### Text segment
Permanent geologic storage of the large quantities of CO2 that would be produced by a
full-scale liquefaction industry appears feasible but has been demonstrated at only a few
locations worldwide. Although carbon capture and storage are discussed in the context of
the technical overview of indirect liquefaction in this chapter, the issues of feasibility and
commercial readiness apply to both direct and indirect liquefaction of coal.
INDIRECT-LIQUEFACTION TECHNOLOGIES
This section describes the overall indirect-liquefaction process that converts coal,
biomass, or coal–biomass mixtures into liquid transportation fuels (Figure 4-2). Key
elements of this process are gasification, syngas cleanup and conditioning, synthesis, and
product upgrading. The process economics and greenhouse-gas emissions of different
options of indirect liquefaction are compared in a model analysis later in this chapter. The
technical challenges and product characteristics are also discussed.

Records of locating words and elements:
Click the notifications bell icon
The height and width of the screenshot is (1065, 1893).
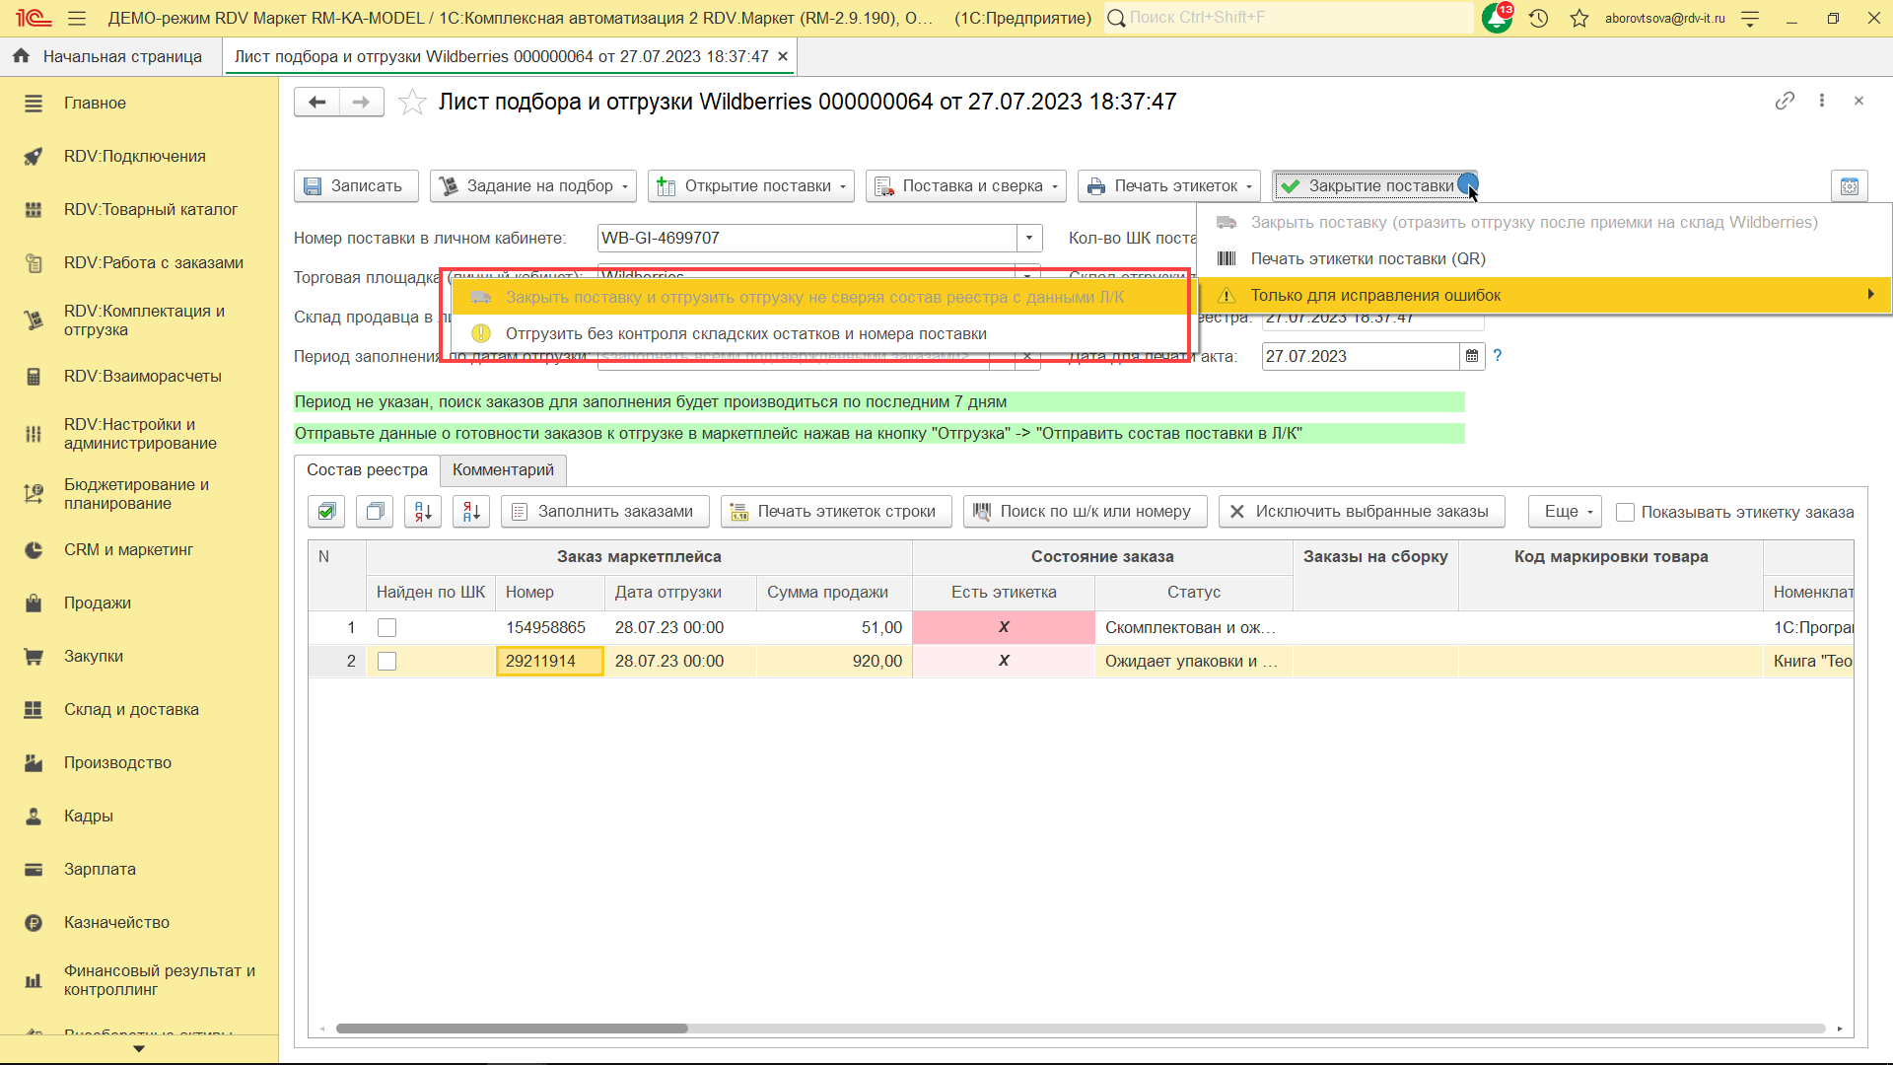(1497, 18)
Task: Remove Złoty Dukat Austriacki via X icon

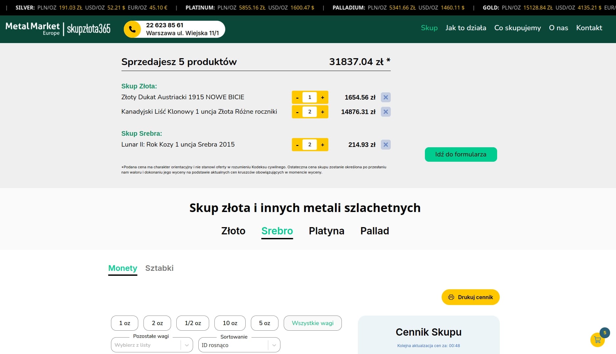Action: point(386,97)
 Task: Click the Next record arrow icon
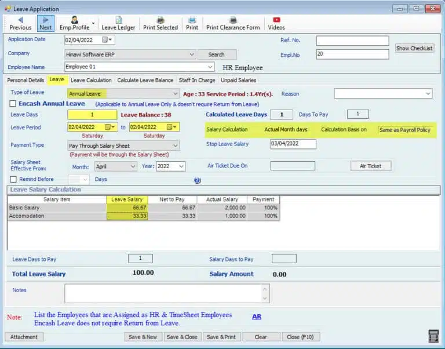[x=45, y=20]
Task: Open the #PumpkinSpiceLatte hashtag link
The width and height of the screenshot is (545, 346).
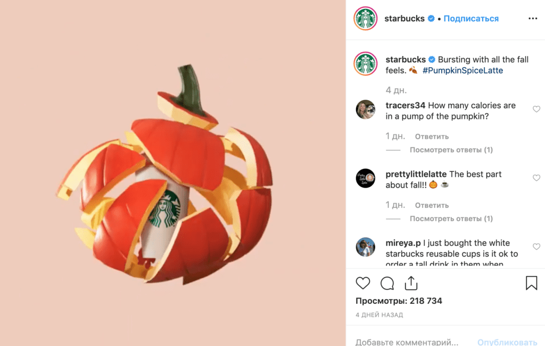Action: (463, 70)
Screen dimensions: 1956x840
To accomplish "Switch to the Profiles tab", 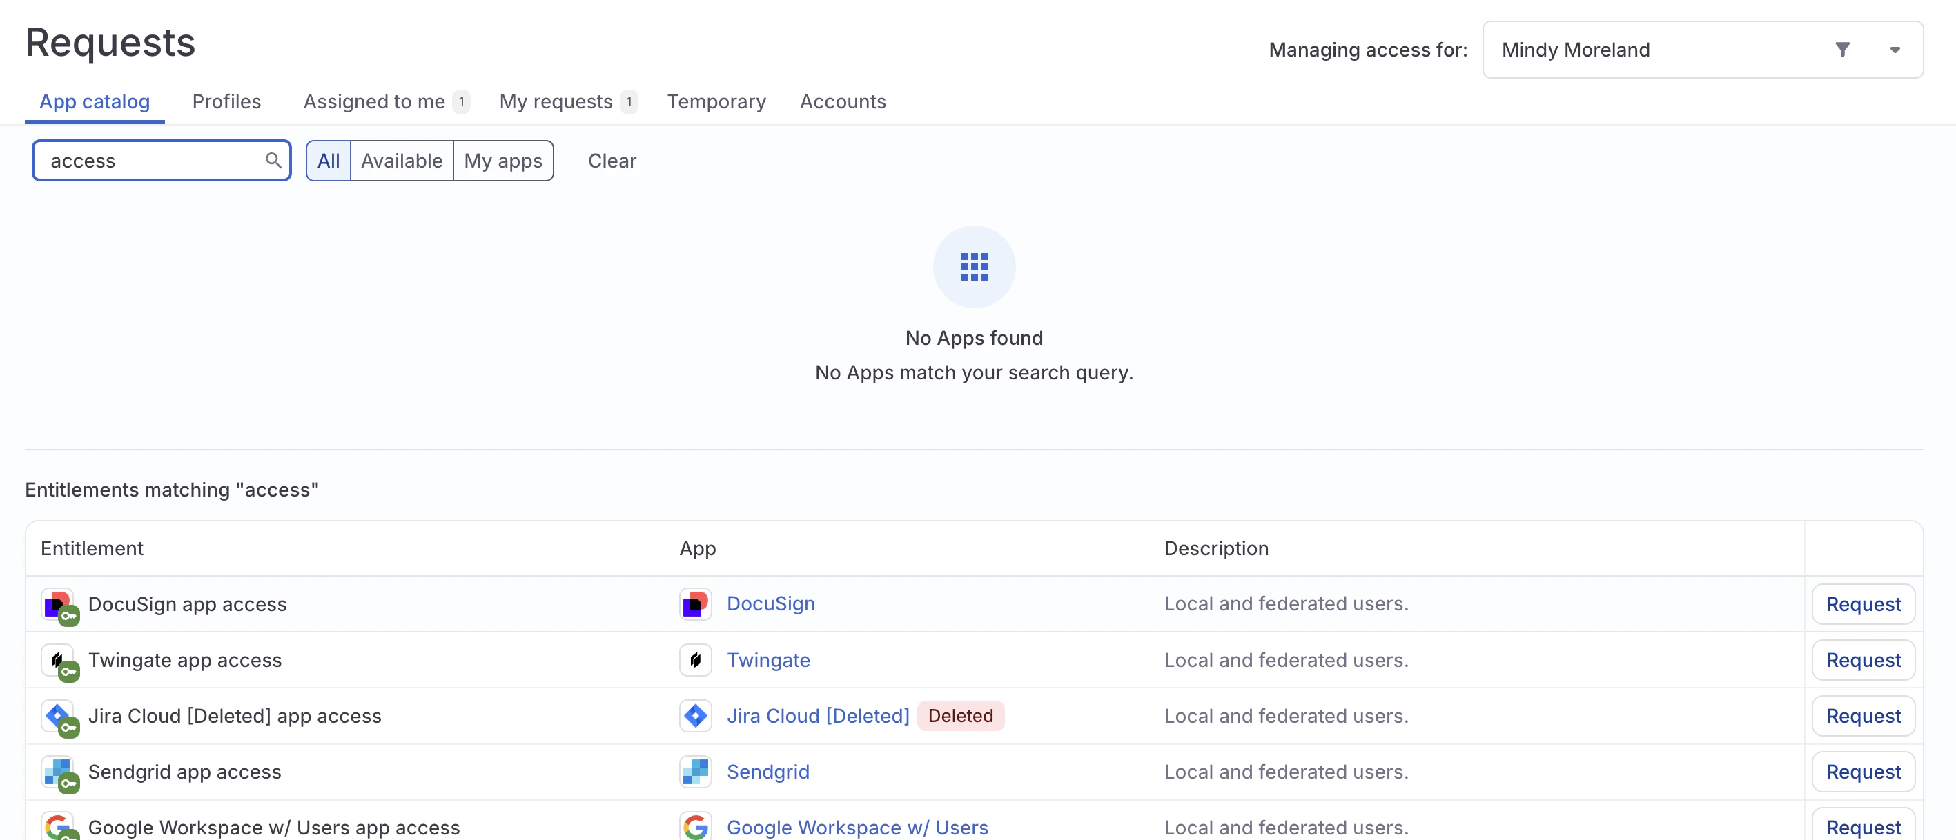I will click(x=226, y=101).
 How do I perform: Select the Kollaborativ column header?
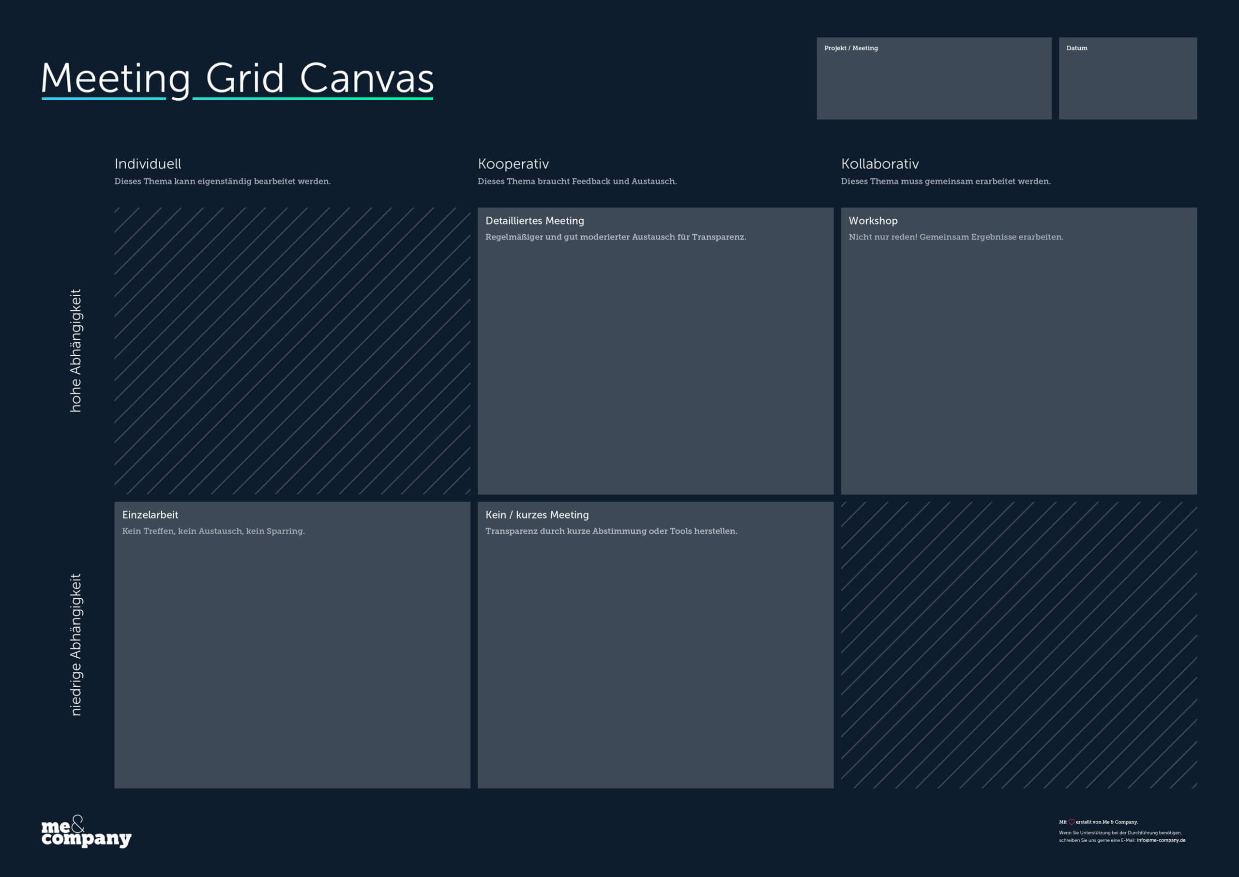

### To-do list
1) Translate this sentence from the coal liquefaction text into Spanish: "Key elements of this process are gasification, syngas cleanup and conditioning, synthesis, and product upgrading."
2) Transcribe the part of the coal liquefaction text that opens with the words containing "INDIRECT-LIQUEFACTION TECHNOLOGIES" and closes with "are also discussed.".

### Exercise solutions
1) Los elementos clave de este proceso son la gasificación, la limpieza y el acondicionamiento del gas de síntesis, la síntesis y el mejoramiento de los productos.

2)
INDIRECT-LIQUEFACTION TECHNOLOGIES
This section describes the overall indirect-liquefaction process that converts coal,
biomass, or coal–biomass mixtures into liquid transportation fuels (Figure 4-2). Key
elements of this process are gasification, syngas cleanup and conditioning, synthesis, and
product upgrading. The process economics and greenhouse-gas emissions of different
options of indirect liquefaction are compared in a model analysis later in this chapter. The
technical challenges and product characteristics are also discussed.